* _What you should do_: Please revise the items below, changing every "GUI agent" to "interface agent" and leaving everything else unchanged.

▼▼▼

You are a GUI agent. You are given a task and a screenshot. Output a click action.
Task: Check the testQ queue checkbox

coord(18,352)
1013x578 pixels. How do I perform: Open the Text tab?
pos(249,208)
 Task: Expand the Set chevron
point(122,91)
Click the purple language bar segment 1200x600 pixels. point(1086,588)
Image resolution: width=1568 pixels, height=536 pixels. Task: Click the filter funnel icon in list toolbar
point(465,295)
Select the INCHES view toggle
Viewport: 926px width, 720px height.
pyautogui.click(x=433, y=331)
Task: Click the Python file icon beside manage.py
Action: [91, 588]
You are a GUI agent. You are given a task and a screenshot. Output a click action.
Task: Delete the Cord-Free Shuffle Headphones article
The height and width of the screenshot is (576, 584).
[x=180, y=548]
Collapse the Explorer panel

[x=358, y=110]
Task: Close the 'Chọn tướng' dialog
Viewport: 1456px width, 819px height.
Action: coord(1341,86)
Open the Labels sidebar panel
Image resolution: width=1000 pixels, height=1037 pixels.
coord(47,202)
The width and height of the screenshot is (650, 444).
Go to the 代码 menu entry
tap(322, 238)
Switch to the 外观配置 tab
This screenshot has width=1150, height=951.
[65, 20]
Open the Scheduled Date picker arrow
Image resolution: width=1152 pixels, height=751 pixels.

▲▲▲

* _Output for this task_:
You are a interface agent. You are given a task and a screenshot. Output a click action.
Task: Check the testQ queue checkbox

coord(18,352)
1013x578 pixels. How do I perform: Open the Text tab?
pos(249,208)
 Task: Expand the Set chevron
point(122,91)
Click the purple language bar segment 1200x600 pixels. point(1086,588)
Image resolution: width=1568 pixels, height=536 pixels. Task: Click the filter funnel icon in list toolbar
point(465,295)
Select the INCHES view toggle
Viewport: 926px width, 720px height.
pyautogui.click(x=433, y=331)
Task: Click the Python file icon beside manage.py
Action: [91, 588]
You are a interface agent. You are given a task and a screenshot. Output a click action.
Task: Delete the Cord-Free Shuffle Headphones article
The height and width of the screenshot is (576, 584).
[x=180, y=548]
Collapse the Explorer panel

[x=358, y=110]
Task: Close the 'Chọn tướng' dialog
Viewport: 1456px width, 819px height.
Action: coord(1341,86)
Open the Labels sidebar panel
Image resolution: width=1000 pixels, height=1037 pixels.
coord(47,202)
The width and height of the screenshot is (650, 444).
Go to the 代码 menu entry
tap(322, 238)
Switch to the 外观配置 tab
This screenshot has width=1150, height=951.
[65, 20]
Open the Scheduled Date picker arrow
Image resolution: width=1152 pixels, height=751 pixels.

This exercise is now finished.